_EXERCICE ÉCRIT 1_:
Répondez aux questions suivantes à partir du texte de lecture.
(a) Quelle date figure sous la mention « Tribune » ?
(b) D'après le site du Sénat, quel changement la loi cherche-t-elle à encourager ?
(c) À quelle date la Conférence Nationale Humanitaire s'est-elle tenue ?
_EXERCICE ÉCRIT 2_: Restituez sans aucune modification le passage du texte de lecture qui commence par « Loi relative à » et se poursuit jusqu'à « de l’humanitaire ? ».

ANALYSES

Loi relative à l’économie sociale et solidaire : quel impact sur l’action humanitaire ?

Tribune
28 août 2014
Comment la loi du 31 juillet relative à l’économie sociale et solidaire (LESS) est-elle perçue dans le monde de l’humanitaire ?

La loi de juillet ne crée ni le domaine de l’économie sociale et solidaire, ni n’a pour objet premier l’action humanitaire. L’objet de la loi, selon le site du Sénat, est « d’encourager un changement d’échelle de l’économie sociale et solidaire dans tous ses aspects, afin de construire avec les entreprises de l’économie sociale et solidaire une stratégie de croissance plus robuste, plus riche en emplois, plus durable et plus juste socialement ».

Dans les faits, le sujet de l’économie sociale et solidaire en tant que telle n’a jamais constitué un élément significatif de débat chez les humanitaires. Encore aujourd’hui si vous vous référez à l’ordre du jour de la Conférence Nationale Humanitaire (CNH) qui s’est tenue le 31 mars 2014, vous verrez que les acteurs de l’humanitaire sont d’abord préoccupés par « les types des interventions dans les situations d’urgence complexe et de fragilité », par le paradigme « Urgence-Réhabilitation-Développement » ou par la place des « ONG françaises dans un univers humanitaire mondialisé et concurrentiel »(3).

_DONNÉES ENREGISTRÉES_:
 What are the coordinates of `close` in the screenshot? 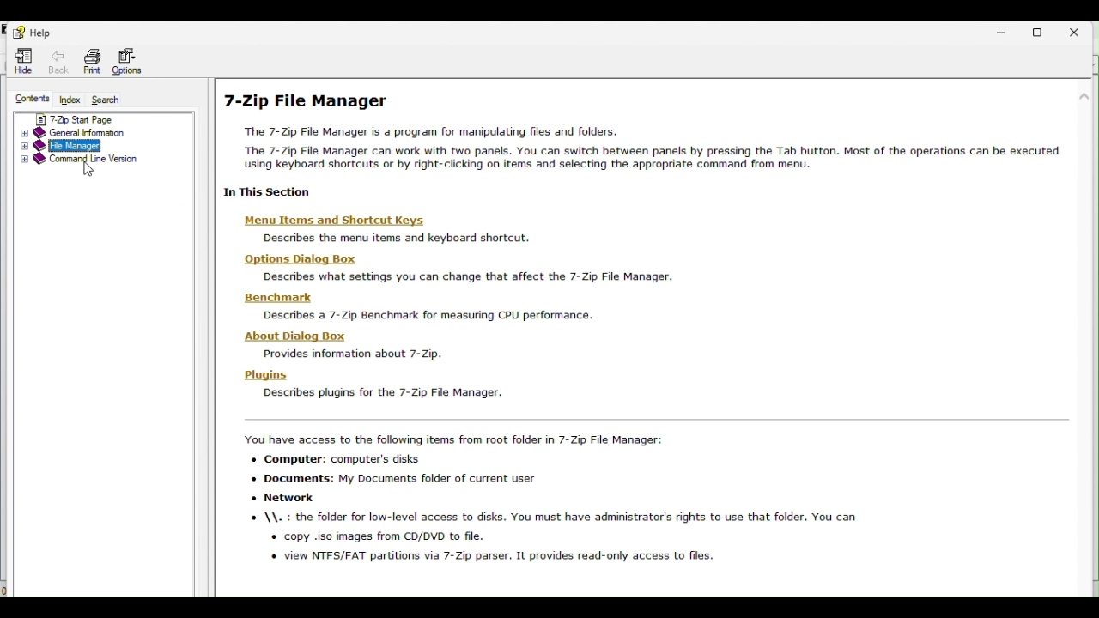 It's located at (1079, 31).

_RÉPONSE ATTENDUE 1_:
(a) Le 28 août 2014.
(b) Un changement d'échelle de l'économie sociale et solidaire dans tous ses aspects.
(c) Le 31 mars 2014.

_RÉPONSE ATTENDUE 2_:
Loi relative à l’économie sociale et solidaire : quel impact sur l’action humanitaire ?

Tribune
28 août 2014
Comment la loi du 31 juillet relative à l’économie sociale et solidaire (LESS) est-elle perçue dans le monde de l’humanitaire ?